Plaintiffs contended that the district court erred in granting summary judgment to defendants on plaintiffs’ common law bad-faith breach of insurance contract and unreasonable denial of insurance benefits claims. The district court properly granted summary judgment in favor of CNIC, Choice, and GBS on plaintiffs’ common law bad-faith breach of insurance contract claims, because these defendants were not the insurer; did not have a financial incentive to deny plaintiff’s claims or coerce a reduced settlement; and, therefore, did not owe a duty of good faith and fair dealing to plaintiffs. Additionally, the district court properly granted summary judgment in favor of GBS and Choice on plaintiffs’ claim for unreasonable denial of insurance benefits under CRS § 10-3-1116(1), because neither GBS nor Choice was a proper defendant under the statute. They were not engaged in the business of insurance, which includes only those individuals or entities against whom a common law claim of bad-faith breach of insurance contract would exist.
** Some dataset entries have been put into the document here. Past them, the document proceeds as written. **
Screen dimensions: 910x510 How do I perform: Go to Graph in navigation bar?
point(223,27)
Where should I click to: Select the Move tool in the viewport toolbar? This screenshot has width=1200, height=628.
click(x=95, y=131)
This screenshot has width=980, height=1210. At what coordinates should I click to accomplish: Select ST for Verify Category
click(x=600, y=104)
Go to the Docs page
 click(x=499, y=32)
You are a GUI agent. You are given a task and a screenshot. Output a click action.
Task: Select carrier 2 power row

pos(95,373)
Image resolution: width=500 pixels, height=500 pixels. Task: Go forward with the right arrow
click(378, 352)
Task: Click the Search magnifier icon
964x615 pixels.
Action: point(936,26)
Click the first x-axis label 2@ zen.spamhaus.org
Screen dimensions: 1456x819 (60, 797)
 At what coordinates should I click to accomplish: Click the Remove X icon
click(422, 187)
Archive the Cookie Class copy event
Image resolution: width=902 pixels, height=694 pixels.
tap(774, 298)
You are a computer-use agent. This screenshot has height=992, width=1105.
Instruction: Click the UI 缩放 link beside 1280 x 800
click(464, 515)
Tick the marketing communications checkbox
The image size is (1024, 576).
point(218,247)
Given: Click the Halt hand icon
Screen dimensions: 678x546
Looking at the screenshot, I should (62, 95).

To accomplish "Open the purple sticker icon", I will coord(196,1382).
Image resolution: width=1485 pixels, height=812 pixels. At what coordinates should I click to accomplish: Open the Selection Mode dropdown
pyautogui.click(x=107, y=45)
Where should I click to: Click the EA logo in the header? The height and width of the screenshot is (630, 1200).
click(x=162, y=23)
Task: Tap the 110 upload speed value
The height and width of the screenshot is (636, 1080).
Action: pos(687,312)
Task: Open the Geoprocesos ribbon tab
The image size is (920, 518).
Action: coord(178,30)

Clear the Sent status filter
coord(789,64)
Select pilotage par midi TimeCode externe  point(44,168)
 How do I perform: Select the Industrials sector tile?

Plaintiffs also contended that the district court abused its discretion in denying their motion to amend the complaint to assert new claims against defendants for aiding or abetting a tortious act. The district court did not abuse its discretion in denying plaintiffs’ motion to amend based on plaintiffs’ undue delay and their repeated failure to cure deficiencies in their pleadings through prior amendments.